Trazar las intersecciones con otros sectores, las políticas medioambientales en primer lugar, pero también las políticas económicas y los impuestos sobre la renta y el patrimonio.
Por último, tenemos que examinar los sistemas de creación de riqueza. Es insoportable que, en tiempos de crisis y austeridad, como esta crisis de COVID-19, los más ricos se hagan aún más ricos.

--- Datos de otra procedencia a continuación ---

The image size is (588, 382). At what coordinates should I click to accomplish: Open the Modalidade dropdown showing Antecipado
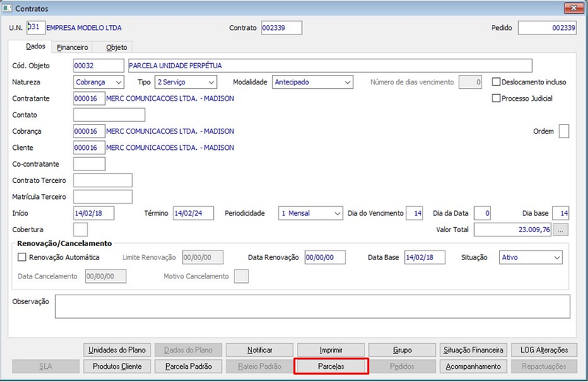[312, 82]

Que, en caso de subidas de precios en el sector energético, las empresas obtengan enormes beneficios, mientras que las familias tienen que elegir entre calentar la casa y hacer tres comidas al día.
El Foro de los Pueblos de Asia y Europa ha adoptado una Carta Global de Derechos Sociales que enumera todos los puntos que pueden ser retomados, desde un punto de vista aspiracional, cuando se discute a nivel nacional e internacional, el desarrollo de sistemas de protección amplios y coherentes.

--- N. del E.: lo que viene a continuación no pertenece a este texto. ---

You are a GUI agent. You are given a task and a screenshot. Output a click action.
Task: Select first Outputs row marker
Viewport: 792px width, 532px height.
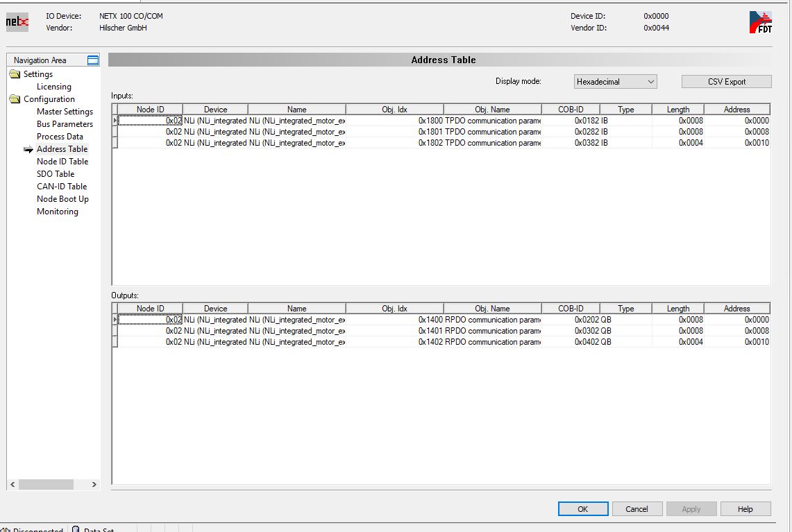[x=115, y=320]
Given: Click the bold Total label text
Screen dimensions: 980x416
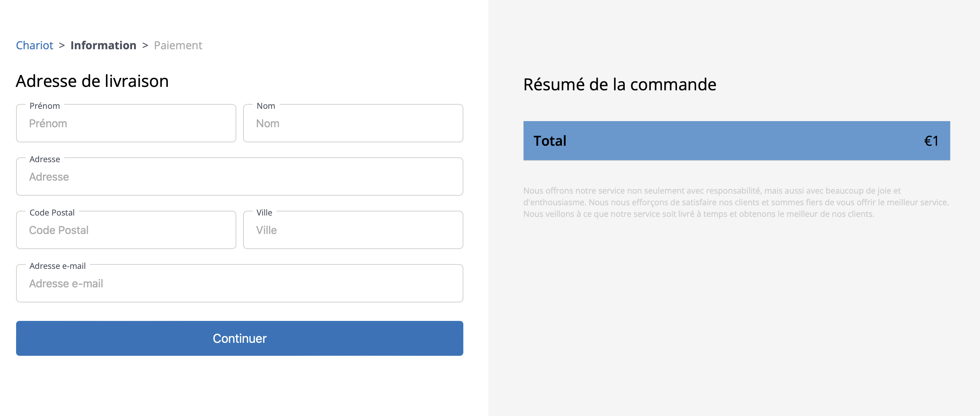Looking at the screenshot, I should (x=549, y=141).
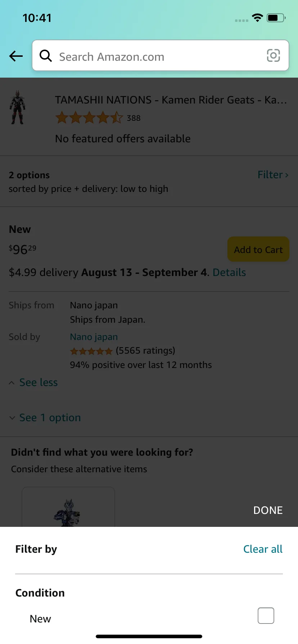Tap the TAMASHII NATIONS product title
Screen dimensions: 298x644
tap(171, 100)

Los estados de bienestar fueron en primera instancia mecanismos de seguro destinados a preservar el nivel de vida de los trabajadores en caso de calamidades. Hasta cierto nivel, pueden contribuir a la redistribución de las rentas y, de ese modo, a reducir las desigualdades. Pero este nunca ha sido su objetivo. Para la redistribución tenemos los impuestos, para la lucha contra la desigualdad tenemos que contemplar tanto la creación de riqueza como la redistribución a través de los impuestos. Los estados de bienestar pretendían corregir la desigualdad creada por los mercados, en oposición a la igualdad política inherente a la democracia plena. De ahí la idea de «ciudadanía social».

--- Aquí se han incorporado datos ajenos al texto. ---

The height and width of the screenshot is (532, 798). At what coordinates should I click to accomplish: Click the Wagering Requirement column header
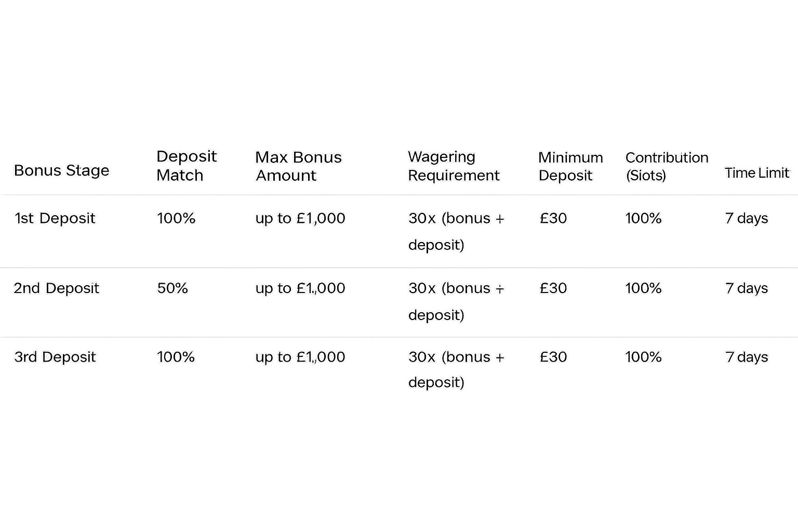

Desde hace varios años, se está desarrollando un discurso a favor de un nuevo contrato ecosocial. Este debería desarrollarse, lejos de la austeridad y de la «protección social» centrada en la pobreza. Si está en manos de la gente, como debería ser un verdadero contrato, podemos hablar de «comunes sociales».
La pobreza, como defendió una vez Riccardo Petrella, debería ser ilegal. Necesitamos urgentemente políticas que la erradiquen y tenemos los recursos para hacerlo. En este periodo postcovid en el que se discuten y evalúan tantas «verdades», la verdad de nuestra única humanidad con derechos humanos básicos debería estar en la cima de nuestras agendas. Esto incluye, obviamente, la preservación de nuestro planeta.
Lo que debería ocurrir ahora en todos los países que preparan el periodo postcovid es la puesta en marcha de un diálogo social con los trabajadores y ciudadanos, los empresarios y los movimientos ecologistas para discutir la posibilidad de dicho contrato ecosocial, redefiniendo la protección social y ecológica y reforzando la atención sanitaria preventiva.
Se trata de una agenda altamente política. Es necesario un nuevo cambio político, alejado de la pobreza, orientado al desarrollo social, la solidaridad y una transición justa.